§ WORK ITEM
From the records below, copy out each line that has the word "computer".

§ MATERIAL SHOWN

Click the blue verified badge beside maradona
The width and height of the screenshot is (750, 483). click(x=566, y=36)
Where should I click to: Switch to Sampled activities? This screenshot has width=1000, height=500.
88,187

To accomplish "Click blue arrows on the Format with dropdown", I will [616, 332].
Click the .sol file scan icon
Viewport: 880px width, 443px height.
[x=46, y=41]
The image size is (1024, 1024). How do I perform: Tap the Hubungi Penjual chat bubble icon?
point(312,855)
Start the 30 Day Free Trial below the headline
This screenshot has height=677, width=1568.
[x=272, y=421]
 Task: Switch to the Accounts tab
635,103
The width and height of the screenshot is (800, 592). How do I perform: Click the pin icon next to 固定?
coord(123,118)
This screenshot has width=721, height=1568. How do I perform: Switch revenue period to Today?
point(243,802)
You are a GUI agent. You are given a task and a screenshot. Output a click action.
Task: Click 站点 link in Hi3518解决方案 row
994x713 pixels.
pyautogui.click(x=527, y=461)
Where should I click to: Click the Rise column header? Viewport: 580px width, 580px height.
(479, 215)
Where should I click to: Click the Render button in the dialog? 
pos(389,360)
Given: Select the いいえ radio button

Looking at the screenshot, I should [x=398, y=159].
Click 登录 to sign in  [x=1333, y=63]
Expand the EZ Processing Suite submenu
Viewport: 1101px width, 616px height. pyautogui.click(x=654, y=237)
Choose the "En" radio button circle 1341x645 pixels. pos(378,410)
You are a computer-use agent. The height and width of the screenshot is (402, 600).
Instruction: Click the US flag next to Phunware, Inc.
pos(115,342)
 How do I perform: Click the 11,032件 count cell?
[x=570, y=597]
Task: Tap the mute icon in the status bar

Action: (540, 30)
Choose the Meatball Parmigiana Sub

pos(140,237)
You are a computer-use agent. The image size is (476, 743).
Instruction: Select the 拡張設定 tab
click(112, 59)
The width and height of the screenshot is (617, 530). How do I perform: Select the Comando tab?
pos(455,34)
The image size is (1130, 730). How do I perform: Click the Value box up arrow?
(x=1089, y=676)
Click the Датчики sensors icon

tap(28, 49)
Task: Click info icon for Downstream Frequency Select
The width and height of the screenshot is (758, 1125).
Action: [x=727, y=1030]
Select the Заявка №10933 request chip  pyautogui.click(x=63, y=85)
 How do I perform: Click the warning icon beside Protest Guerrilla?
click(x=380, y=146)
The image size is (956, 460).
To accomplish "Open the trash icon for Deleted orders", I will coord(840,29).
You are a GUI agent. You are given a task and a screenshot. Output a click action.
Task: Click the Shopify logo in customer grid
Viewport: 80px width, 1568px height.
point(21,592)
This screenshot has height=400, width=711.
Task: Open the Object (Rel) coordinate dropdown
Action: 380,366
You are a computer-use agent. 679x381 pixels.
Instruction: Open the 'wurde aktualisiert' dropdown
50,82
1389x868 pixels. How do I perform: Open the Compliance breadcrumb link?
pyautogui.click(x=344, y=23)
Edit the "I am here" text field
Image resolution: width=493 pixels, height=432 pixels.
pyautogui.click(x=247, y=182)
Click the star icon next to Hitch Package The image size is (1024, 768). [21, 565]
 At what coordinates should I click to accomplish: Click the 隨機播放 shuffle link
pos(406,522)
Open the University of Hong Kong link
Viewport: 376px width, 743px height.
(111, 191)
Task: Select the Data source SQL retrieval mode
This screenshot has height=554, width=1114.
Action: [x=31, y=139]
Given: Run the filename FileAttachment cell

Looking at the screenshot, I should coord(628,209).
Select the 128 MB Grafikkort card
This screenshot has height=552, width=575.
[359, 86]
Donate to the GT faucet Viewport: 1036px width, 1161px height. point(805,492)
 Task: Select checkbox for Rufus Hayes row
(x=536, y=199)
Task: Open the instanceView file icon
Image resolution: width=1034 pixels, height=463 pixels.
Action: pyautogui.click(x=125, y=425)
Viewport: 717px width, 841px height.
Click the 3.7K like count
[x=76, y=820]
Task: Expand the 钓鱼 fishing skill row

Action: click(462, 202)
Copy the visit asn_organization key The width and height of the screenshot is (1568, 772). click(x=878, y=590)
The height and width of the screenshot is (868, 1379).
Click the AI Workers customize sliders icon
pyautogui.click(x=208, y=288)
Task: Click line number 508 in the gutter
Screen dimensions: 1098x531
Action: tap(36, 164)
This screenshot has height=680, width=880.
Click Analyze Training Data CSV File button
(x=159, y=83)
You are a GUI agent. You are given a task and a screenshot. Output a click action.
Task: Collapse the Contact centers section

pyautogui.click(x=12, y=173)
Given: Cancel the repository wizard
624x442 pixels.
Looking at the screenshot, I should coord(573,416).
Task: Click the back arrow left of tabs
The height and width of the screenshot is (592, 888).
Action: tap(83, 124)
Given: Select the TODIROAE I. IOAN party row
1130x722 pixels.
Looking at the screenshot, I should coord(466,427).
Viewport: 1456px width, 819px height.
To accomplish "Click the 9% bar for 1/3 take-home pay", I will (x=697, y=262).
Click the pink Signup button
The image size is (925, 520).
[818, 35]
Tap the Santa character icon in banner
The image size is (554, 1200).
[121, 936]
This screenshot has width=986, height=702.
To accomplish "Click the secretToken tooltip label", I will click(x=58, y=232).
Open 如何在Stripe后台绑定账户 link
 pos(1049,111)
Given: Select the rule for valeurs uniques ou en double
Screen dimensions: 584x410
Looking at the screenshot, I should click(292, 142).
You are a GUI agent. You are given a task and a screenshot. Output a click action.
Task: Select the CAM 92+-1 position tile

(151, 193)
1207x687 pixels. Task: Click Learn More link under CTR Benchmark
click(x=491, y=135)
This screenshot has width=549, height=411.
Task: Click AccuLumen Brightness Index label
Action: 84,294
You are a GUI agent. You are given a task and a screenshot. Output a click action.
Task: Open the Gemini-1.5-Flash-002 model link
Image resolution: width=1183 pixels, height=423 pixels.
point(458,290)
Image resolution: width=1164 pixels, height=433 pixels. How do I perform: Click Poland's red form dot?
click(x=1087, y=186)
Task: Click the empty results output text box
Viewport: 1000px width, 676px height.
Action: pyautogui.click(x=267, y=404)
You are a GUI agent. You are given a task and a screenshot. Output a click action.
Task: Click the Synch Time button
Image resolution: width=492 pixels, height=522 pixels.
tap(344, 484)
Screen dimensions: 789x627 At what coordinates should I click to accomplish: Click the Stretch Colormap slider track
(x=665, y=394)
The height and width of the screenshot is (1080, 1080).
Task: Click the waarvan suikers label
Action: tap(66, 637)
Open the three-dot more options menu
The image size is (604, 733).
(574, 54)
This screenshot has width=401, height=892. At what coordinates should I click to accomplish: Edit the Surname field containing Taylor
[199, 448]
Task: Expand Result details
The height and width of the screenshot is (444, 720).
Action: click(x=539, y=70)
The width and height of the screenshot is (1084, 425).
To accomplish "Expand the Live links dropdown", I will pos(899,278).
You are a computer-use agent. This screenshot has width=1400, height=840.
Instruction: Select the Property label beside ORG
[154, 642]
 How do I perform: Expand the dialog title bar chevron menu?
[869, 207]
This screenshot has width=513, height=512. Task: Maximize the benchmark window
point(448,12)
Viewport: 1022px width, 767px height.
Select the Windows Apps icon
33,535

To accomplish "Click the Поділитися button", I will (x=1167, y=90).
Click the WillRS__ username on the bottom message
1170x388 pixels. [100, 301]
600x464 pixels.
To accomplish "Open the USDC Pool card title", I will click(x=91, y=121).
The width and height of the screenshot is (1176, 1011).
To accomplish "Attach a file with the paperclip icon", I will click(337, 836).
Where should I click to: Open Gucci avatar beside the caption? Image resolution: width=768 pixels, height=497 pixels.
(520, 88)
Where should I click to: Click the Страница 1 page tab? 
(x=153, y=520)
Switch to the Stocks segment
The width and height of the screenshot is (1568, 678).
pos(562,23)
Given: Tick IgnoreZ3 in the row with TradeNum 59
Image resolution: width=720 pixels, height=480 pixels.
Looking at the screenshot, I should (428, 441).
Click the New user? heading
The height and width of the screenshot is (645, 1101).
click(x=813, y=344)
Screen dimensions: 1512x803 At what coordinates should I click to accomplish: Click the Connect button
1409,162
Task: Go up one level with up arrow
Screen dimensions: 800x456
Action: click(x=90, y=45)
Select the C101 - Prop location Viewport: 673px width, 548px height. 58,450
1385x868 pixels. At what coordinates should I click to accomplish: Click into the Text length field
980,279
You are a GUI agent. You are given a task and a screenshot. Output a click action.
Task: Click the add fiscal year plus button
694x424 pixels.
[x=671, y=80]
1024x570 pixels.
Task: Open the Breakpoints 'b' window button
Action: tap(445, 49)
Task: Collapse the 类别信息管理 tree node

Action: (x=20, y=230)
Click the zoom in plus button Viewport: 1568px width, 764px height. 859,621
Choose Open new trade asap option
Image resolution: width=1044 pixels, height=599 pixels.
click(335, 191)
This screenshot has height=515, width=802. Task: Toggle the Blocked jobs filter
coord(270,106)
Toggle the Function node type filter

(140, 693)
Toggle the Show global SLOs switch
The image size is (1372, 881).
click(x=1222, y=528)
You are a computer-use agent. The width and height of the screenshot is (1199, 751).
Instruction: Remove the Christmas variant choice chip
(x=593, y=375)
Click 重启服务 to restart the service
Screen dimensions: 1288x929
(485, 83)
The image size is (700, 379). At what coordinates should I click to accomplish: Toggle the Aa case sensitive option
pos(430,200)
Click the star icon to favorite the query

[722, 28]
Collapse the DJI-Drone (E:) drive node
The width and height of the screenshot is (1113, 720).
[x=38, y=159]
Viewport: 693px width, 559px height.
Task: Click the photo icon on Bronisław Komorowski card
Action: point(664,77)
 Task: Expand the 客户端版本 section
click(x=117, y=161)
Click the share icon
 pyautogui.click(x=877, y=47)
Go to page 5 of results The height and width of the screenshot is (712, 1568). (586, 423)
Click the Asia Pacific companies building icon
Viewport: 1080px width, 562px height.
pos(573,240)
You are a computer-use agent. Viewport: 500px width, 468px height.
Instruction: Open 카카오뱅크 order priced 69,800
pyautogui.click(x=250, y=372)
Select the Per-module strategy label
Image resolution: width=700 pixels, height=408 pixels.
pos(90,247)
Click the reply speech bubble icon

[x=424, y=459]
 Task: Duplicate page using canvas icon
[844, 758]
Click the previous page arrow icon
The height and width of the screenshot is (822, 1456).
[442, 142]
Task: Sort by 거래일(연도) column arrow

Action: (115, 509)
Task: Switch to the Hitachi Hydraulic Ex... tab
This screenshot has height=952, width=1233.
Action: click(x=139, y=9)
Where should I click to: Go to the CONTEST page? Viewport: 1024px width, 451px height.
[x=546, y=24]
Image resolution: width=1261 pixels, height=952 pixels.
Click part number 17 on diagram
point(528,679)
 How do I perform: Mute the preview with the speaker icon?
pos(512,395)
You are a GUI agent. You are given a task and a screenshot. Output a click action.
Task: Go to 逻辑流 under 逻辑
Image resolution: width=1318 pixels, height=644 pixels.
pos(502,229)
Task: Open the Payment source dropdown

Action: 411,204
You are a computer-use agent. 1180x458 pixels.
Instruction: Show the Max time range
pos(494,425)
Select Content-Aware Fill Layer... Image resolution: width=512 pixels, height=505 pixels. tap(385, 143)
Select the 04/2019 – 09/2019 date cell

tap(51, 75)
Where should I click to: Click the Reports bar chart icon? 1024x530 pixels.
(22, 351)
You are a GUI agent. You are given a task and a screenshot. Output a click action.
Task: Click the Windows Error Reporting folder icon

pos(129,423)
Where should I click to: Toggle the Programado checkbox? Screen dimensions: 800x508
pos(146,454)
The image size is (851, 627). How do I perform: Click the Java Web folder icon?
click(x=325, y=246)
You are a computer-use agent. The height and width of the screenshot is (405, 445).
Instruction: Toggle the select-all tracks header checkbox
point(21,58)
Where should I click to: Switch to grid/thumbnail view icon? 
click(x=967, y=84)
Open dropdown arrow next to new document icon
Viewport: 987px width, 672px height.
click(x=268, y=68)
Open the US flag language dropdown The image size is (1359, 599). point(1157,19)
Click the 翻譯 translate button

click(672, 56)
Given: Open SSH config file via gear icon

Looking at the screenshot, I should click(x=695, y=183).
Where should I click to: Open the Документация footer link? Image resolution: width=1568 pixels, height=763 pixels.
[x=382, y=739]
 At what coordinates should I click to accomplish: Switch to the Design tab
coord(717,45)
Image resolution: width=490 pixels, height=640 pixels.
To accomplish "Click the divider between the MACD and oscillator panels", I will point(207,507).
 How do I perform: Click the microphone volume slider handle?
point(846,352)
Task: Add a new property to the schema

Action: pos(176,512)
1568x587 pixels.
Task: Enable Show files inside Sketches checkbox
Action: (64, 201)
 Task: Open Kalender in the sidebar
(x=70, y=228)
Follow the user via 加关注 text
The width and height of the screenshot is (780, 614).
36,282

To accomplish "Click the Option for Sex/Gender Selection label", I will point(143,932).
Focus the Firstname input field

§ SOLUTION TO THE PROBLEM
You are a computer-use agent. The height and width of the screenshot is (402, 600).
You are a computer-use agent. The image size is (476, 743).
You are a computer-use agent. 679x381 pixels.
You are a computer-use agent. This screenshot has width=1400, height=840.
You are a computer-use agent. The width and height of the screenshot is (1199, 751).
You are a computer-use agent. Viewport: 500px width, 468px height.
You are a computer-use agent. 1180x458 pixels.
You are a computer-use agent. The height and width of the screenshot is (405, 445).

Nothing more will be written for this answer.